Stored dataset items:
■ ■ ■

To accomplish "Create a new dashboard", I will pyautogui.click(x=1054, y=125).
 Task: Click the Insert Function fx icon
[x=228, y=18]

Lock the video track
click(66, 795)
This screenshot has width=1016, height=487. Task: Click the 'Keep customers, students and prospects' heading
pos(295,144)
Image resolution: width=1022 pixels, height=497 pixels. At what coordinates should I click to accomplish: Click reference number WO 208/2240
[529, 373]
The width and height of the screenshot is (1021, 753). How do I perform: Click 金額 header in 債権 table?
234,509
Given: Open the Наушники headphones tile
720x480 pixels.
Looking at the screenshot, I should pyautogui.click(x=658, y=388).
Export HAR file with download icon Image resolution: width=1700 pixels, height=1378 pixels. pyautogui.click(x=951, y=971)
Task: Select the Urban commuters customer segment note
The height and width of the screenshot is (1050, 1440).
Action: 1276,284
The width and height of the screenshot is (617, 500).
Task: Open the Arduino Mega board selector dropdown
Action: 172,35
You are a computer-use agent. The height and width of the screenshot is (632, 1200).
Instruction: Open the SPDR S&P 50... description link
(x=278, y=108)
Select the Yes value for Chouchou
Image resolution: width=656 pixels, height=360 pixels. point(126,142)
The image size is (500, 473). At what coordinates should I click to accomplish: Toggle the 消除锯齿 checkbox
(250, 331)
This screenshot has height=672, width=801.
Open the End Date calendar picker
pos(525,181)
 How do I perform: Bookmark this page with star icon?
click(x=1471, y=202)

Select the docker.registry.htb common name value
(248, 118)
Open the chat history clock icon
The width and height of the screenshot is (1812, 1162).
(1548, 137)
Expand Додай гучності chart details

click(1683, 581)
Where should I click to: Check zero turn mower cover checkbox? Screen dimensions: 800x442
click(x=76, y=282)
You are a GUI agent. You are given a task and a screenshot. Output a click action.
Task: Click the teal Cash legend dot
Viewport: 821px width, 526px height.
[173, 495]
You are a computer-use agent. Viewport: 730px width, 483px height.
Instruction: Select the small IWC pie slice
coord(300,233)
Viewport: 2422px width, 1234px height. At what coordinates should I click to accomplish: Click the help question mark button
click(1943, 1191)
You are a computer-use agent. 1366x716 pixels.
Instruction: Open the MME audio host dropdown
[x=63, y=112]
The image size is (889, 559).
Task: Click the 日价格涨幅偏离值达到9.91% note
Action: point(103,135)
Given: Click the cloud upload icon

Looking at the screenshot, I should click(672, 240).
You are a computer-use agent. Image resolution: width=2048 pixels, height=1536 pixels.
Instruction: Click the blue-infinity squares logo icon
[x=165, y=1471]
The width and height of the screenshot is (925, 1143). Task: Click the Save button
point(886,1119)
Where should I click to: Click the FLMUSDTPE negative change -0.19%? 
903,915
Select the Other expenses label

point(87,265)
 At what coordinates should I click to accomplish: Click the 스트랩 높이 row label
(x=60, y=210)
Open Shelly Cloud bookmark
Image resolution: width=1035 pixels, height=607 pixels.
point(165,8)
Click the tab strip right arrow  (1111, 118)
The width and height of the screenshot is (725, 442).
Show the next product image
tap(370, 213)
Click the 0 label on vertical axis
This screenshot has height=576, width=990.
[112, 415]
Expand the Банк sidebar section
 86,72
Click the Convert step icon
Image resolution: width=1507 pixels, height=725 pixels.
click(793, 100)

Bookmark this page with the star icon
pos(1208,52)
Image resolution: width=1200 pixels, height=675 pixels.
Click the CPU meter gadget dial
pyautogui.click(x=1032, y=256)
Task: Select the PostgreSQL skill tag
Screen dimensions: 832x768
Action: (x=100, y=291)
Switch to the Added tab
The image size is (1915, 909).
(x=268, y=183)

■ ■ ■

Quote the items starting at the line containing "Where should I click to: Click" and running through the end of the items, keeping every line as it stands.

Where should I click to: Click the FLMUSDTPE negative change -0.19%? 
903,915
Select the Other expenses label

point(87,265)
 At what coordinates should I click to accomplish: Click the 스트랩 높이 row label
(x=60, y=210)
Open Shelly Cloud bookmark
Image resolution: width=1035 pixels, height=607 pixels.
point(165,8)
Click the tab strip right arrow  (1111, 118)
The width and height of the screenshot is (725, 442).
Show the next product image
tap(370, 213)
Click the 0 label on vertical axis
This screenshot has height=576, width=990.
[112, 415]
Expand the Банк sidebar section
 86,72
Click the Convert step icon
Image resolution: width=1507 pixels, height=725 pixels.
click(793, 100)

Bookmark this page with the star icon
pos(1208,52)
Image resolution: width=1200 pixels, height=675 pixels.
Click the CPU meter gadget dial
pyautogui.click(x=1032, y=256)
Task: Select the PostgreSQL skill tag
Screen dimensions: 832x768
Action: (x=100, y=291)
Switch to the Added tab
The image size is (1915, 909).
(x=268, y=183)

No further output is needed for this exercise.